◆ **TEXT EXCERPT**:
--------

I've committed this to gomp4 branch.
It's the next in the series moving partioning decisions into the target
compiler. This patch moves the updating of the IF_GOACC_LOOP internal
function's mask and chunking parameters. After reconstructing the OpenACC
loops, we scan the block(s) justy after the header marker looking for these
functions, and set the determined partitioning mask and chunking.
The next patch will complete this transition.
nathan
2015-10-15 Nathan Sidwell <nat...@codesourcery.com>
* omp-low.c (struct oacc_loop): Add chunk_size and head_end
fields.
(extract_omp_for_data): Don't extract OpenACC partitioning or
chunk size here.
(lower_oacc_head_mark): Substitute gang_static size.
(expand_oacc_for): Don't specify parallel region chunking or
partitioning here.
(oacc_xform_loop): Stride a single worker partition. Add
conversions for chunk size.
(new_oacc_loop_raw): Initialize new fields.
(new_oacc_loop): Set chunk_size.
(oacc_loop_walk): Set head_end.
(oacc_loop_xform_loop): New.
(oacc_loop_process): Call it.

--------

(Stored items)
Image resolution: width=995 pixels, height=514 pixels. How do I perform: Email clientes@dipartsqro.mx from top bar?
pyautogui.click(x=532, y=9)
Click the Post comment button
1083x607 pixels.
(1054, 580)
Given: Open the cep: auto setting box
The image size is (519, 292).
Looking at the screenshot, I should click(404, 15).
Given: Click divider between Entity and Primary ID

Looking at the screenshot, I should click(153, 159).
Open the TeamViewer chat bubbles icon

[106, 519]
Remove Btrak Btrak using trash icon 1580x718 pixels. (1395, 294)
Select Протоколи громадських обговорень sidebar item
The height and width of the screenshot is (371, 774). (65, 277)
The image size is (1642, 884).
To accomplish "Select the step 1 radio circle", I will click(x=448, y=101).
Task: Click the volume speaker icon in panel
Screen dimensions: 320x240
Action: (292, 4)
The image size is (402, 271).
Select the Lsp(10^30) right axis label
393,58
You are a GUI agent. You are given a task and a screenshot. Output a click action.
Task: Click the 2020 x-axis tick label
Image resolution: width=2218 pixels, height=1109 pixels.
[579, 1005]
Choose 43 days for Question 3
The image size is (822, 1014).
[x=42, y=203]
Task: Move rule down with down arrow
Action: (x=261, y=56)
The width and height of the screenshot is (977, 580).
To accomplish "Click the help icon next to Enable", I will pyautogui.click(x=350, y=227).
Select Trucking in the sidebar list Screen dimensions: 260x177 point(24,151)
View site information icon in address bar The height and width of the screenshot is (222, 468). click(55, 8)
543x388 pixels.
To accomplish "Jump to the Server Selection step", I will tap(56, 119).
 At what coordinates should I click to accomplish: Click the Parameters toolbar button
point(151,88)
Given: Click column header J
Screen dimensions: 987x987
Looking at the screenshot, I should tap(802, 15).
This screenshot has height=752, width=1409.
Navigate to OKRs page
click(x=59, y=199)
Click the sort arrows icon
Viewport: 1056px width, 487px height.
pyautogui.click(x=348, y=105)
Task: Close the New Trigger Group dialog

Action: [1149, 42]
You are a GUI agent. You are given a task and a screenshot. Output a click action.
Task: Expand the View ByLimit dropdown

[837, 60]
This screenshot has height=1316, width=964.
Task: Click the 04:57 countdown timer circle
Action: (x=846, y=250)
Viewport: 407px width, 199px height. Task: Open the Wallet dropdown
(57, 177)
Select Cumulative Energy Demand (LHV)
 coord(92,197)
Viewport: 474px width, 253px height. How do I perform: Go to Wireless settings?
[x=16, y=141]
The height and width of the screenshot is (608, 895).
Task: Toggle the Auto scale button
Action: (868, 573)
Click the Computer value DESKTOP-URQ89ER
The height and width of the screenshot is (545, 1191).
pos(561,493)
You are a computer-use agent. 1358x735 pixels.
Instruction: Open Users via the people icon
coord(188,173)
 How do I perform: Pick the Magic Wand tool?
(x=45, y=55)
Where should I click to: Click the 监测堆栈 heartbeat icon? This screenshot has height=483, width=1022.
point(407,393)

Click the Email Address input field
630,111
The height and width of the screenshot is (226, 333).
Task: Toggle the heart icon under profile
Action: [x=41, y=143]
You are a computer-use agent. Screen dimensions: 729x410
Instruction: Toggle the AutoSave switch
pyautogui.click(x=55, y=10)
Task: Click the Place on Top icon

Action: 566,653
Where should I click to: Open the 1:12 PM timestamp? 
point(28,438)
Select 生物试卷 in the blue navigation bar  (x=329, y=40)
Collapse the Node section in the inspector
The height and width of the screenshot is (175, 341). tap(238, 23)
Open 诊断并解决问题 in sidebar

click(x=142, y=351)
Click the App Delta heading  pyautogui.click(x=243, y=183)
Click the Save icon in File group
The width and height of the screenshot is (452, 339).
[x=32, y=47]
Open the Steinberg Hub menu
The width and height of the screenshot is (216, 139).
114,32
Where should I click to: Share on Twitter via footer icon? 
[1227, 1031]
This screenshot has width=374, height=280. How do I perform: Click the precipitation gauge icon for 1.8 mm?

--------

◆ **PROBLEM TO SOLVE**:
Answer these from the gomp4 patch message.
(a) Which branch was the change committed to?
(b) Which two fields are added to struct oacc_loop?
(c) What does oacc_loop_walk now set?

◆ **COMPLETED EXERCISE**:
(a) The gomp4 branch.
(b) chunk_size and head_end.
(c) head_end.